I would choose what you have there but probably also pop in a 40/2.8 or sigma 30/1.4.

Having lived in london for years now I rarely bring more than one lens though, the 24-105 usually gets to come with me.


----------



## bainsybike (Jun 18, 2014)

Valvebounce said:


> A car so I could get out of London!



Better to get on a train. With a car in London, you'll spend most of your time in traffic jams.


----------



## Hjalmarg1 (Jun 18, 2014)

Hannes said:


> I would choose what you have there but probably also pop in a 40/2.8 or sigma 30/1.4.
> 
> Having lived in london for years now I rarely bring more than one lens though, the 24-105 usually gets to come with me.

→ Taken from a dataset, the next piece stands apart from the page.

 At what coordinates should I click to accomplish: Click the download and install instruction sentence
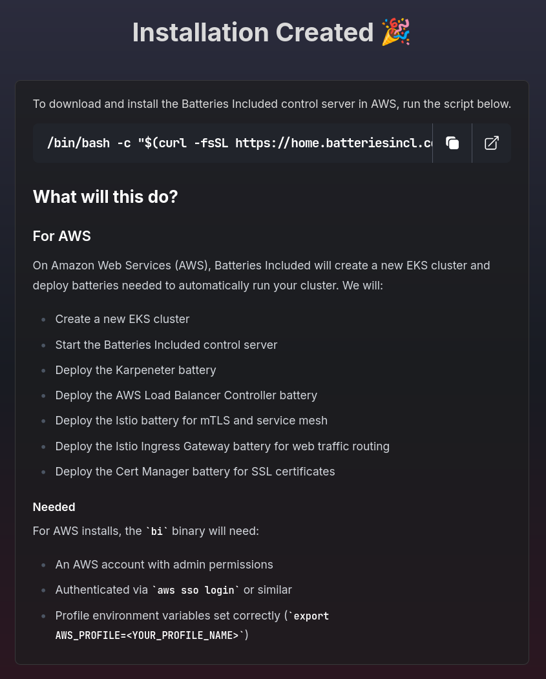272,104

+1, 40mm f2.8 on SL1 is like a P&S with better capabilities. Also consider the 35mm f2IS


----------



## Valvebounce (Jun 18, 2014)

Hi bainsybike. 
I think you misread what I said, "a car so I could get OUT of London" NOT drive around IN London. : Damn difficult to get to the Devils Punchbowl by train, or the New Forest! Yes I expect that there are railways near these places, but it's not about that it is about changing trains 5 times, spending hours waiting for connections, or plain convenience! ;D

Cheers Graham.



bainsybike said:


> Valvebounce said:
> 
> 
> > A car so I could get out of London!
> ...


----------



## e17paul (Jun 18, 2014)

Agreed, I'm considering the SL1 as something I can keep in a shoulder bag (or coat pockets) every day.

This last weekend I took advantage of http://www.opensquares.org/ and travelled light with my 6D, 50 macro and 24 IS. That allowed me to carry a picnic for friends/family and not be overly weighed down.

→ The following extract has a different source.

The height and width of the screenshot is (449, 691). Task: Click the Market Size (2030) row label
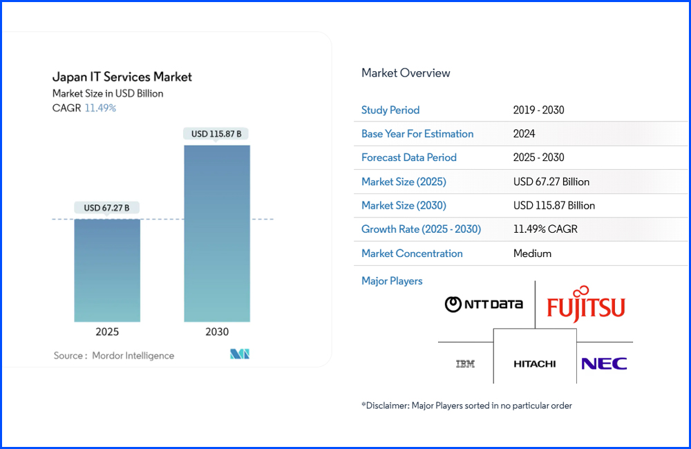click(403, 205)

I find that 24 & 50 cover most purposes. My 15 fisheye are 70-300L are for when I'm carrying full kit, or expect a particular use for them.

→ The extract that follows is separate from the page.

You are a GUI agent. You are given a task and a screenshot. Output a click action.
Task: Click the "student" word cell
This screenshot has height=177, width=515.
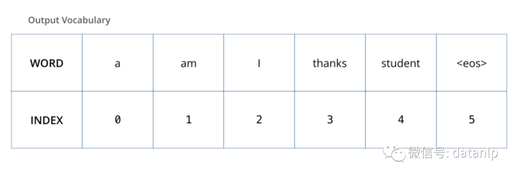[401, 63]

Excellent areas for walkabout photography include the narrow streets of Soho. At weekends the area around the Gherkin and the Lloyds building is great too, and quiet enough for tripod photography.


----------



## e17paul (Jun 18, 2014)

Valvebounce said:


> Hi bainsybike.
> I think you misread what I said, "a car so I could get OUT of London" NOT drive around IN London. : Damn difficult to get to the Devils Punchbowl by train, or the New Forest! Yes I expect that there are railways near these places, but it's not about that it is about changing trains 5 times, spending hours waiting for connections, or plain convenience! ;D
> 
> Cheers Graham.
> ...



That's true, but even driving out of London can take an hour from the centre. That's when the traffic isnt too bad! If hiring a car, its better to oick one up from close to an outer London tube station somewhere.


----------



## bainsybike (Jun 18, 2014)

e17paul said:


> Valvebounce said:
> 
> 
> > Hi bainsybike.
> ...



Just what I was going to say!


----------



## Valvebounce (Jun 18, 2014)

Hi folks.
All good points, I think we have it sussed now! Train to the car! (In my defence the question was what would you take!)
To the OP hope you are enjoying London.

Cheers Graham.



bainsybike said:


> e17paul said:
> 
> 
> > Valvebounce said:
> ...


----------



## Houndog (Jul 3, 2014)

Wife and I visited London last September. I used G1X and got great pics. Plan to go back someday.


----------



## AlanF (Jul 3, 2014)

Take the fast train to Cambridge - only 46-51 minutes from Kings Cross, leaving at 15 minutes to or 15 minutes after the hour throughout the day. You don't need a car here. Your camera gear is just right.


----------



## lw (Jul 3, 2014)

JumboShrimp said:


> Currently in London being a good tourist and helping the global economy. Brought my Rebel SL1, EF-S 10-22, and EF-S 15-85 IS. Everything fits in a small shoulder and is a delight to carry around all day. Don't really need anything else and the IQ is more than satisfactory. Less is more???
> 
> What equipment would YOU choose for a week in London?



more than enough - for a _tourist _trip rather than a _photography _trip... if you get the difference

I am in London frequently. I find just the little EOS M + 11-22mm if often more than enough - for a tourist

Great for shots in Museums



British Museum by lozwilkes, on Flickr




Great Court British Museum by lozwilkes, on Flickr

Or parks and open spaces



untitled-1834 by lozwilkes, on Flickr

and other 'interesting stuff'



Chez Michele London Borough Market by lozwilkes, on Flickr


----------



## dickgrafixstop (Jul 6, 2014)

london is a close-up city, so for a travel kit with the sl-1, I'd take the new 10-22 and the 40 pancake. It would
almost fit in my jacket pocket. If I thought I would be mostly indoors, I ditch the 40 and take whichever 50 I 
could afford.


----------